■ WHAT YOU HAVE TO DO ■
When you repeat the material, keep each line exact and omit the pictures.

■ EXERCISE DATA ■

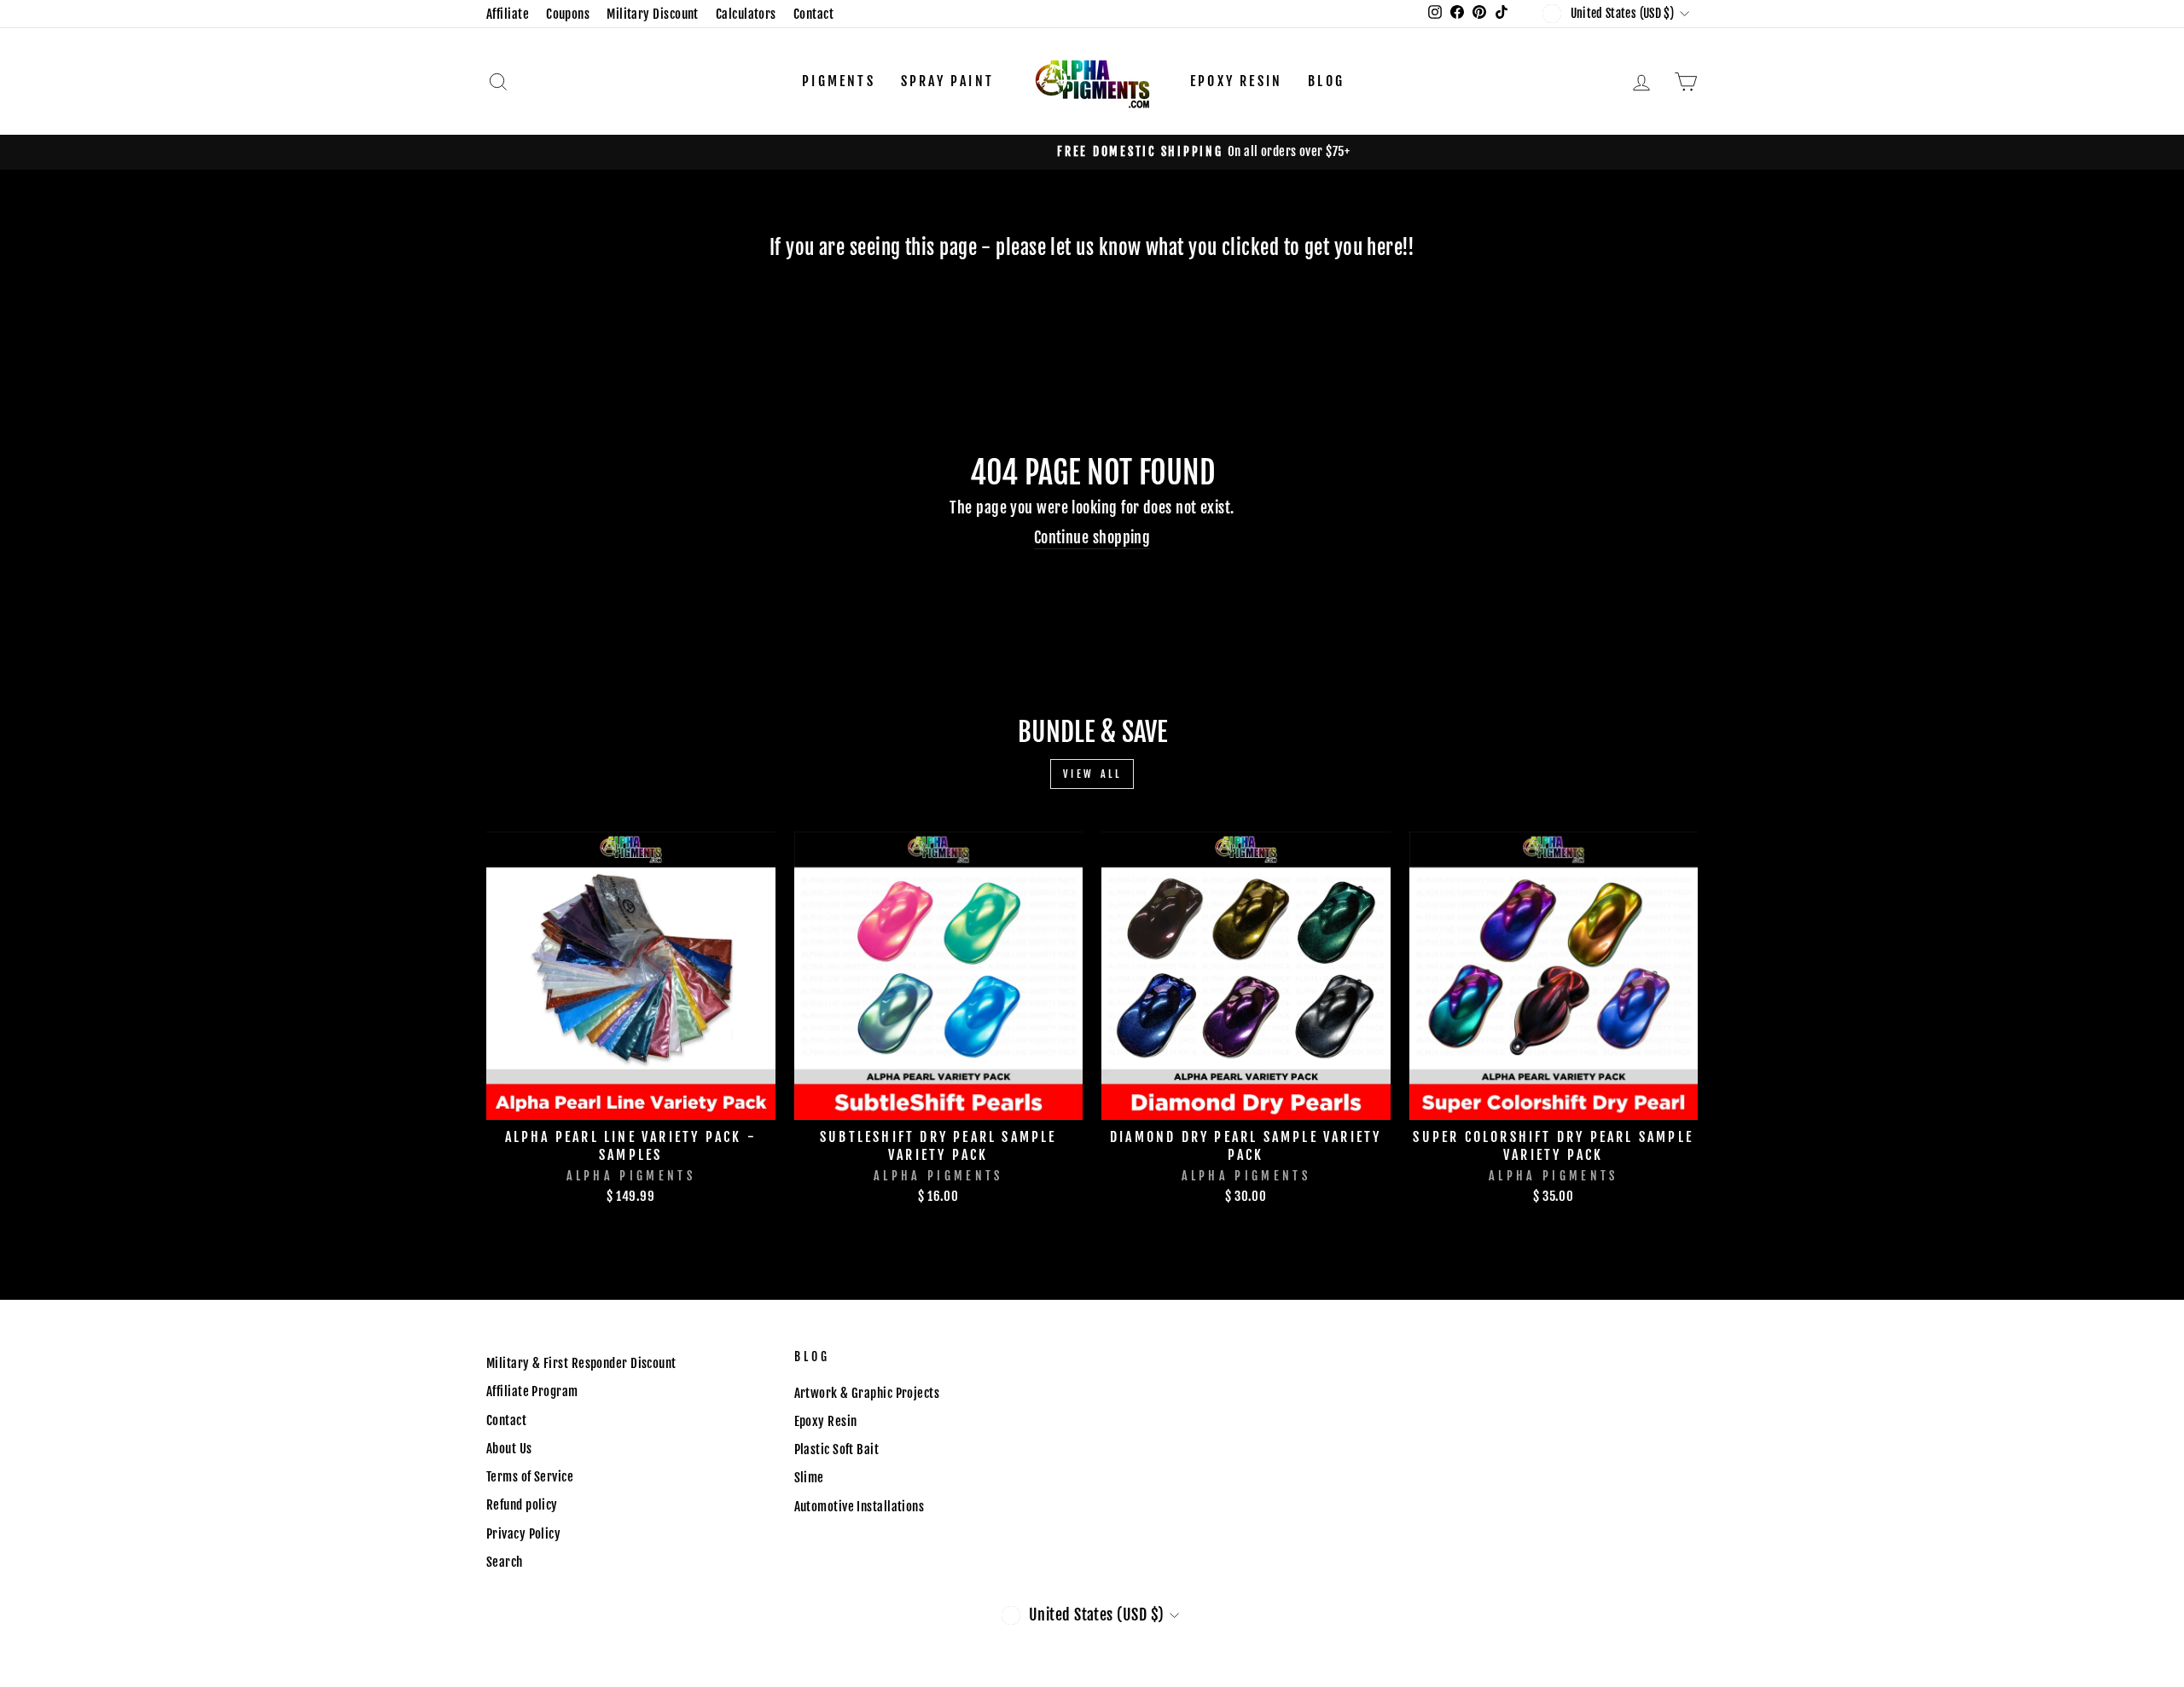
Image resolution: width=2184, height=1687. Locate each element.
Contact (813, 14)
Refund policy (522, 1505)
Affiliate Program (532, 1391)
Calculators (746, 14)
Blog (1326, 81)
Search (504, 1562)
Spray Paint (947, 81)
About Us (509, 1449)
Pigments (838, 81)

■ TASK ANSWER ■
Image resolution: width=2184, height=1687. Locate each element.
Contact (813, 14)
Refund policy (522, 1505)
Affiliate Program (532, 1391)
Calculators (746, 14)
Blog (1326, 81)
Search (504, 1562)
Spray Paint (947, 81)
About Us (509, 1449)
Pigments (838, 81)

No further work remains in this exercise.